→ Work required
Pull out every line in the data below that contains the word "what", and copy each one in full.

------------------------------------------------------------

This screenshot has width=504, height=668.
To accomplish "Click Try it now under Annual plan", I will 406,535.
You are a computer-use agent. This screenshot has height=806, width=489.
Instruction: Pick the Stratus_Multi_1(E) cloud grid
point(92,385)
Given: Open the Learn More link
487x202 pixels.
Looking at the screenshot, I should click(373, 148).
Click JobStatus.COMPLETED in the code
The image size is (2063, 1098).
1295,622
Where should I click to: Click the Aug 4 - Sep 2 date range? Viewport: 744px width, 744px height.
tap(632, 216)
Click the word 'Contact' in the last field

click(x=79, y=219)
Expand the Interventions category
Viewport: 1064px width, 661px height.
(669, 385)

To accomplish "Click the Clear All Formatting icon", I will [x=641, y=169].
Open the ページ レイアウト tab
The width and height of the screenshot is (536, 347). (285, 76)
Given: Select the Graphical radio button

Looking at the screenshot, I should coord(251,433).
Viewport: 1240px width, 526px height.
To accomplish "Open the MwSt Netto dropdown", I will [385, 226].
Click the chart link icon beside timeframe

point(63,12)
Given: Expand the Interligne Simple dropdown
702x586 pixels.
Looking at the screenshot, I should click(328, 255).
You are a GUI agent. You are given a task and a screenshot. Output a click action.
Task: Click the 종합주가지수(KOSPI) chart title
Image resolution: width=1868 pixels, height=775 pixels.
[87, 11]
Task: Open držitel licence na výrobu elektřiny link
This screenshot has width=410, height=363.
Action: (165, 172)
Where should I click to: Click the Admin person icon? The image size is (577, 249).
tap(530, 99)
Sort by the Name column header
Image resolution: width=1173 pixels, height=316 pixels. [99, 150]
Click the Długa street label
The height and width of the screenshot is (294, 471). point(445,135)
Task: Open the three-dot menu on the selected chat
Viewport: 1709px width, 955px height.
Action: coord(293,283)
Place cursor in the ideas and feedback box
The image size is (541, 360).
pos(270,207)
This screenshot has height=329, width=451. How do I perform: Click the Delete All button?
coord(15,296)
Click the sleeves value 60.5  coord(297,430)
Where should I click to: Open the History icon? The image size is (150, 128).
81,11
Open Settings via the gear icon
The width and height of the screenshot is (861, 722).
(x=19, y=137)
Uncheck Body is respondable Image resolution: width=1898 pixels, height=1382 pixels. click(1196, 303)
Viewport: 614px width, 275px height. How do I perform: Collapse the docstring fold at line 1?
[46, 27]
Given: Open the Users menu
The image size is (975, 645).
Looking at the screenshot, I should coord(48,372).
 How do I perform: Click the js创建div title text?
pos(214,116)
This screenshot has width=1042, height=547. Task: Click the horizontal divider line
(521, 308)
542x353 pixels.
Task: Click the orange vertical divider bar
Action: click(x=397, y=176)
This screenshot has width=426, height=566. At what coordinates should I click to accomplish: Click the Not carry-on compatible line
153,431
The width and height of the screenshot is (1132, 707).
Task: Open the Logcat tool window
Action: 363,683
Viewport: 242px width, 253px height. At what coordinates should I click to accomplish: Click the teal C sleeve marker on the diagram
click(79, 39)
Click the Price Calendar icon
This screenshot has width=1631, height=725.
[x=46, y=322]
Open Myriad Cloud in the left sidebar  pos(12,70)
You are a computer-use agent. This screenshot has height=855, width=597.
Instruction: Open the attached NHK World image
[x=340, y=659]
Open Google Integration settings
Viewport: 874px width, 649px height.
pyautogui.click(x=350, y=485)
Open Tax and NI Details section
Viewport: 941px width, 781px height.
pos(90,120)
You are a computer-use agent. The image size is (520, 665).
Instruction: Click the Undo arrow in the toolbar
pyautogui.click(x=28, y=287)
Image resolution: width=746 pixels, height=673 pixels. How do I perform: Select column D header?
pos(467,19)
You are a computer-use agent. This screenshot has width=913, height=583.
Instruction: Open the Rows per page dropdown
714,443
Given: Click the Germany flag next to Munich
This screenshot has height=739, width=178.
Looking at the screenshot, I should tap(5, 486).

------------------------------------------------------------

→ Task solution
This screenshot has width=426, height=566. At what coordinates should I click to accomplish: Click the Not carry-on compatible line
Viewport: 242px width, 253px height. At what coordinates should I click to accomplish: Click the teal C sleeve marker on the diagram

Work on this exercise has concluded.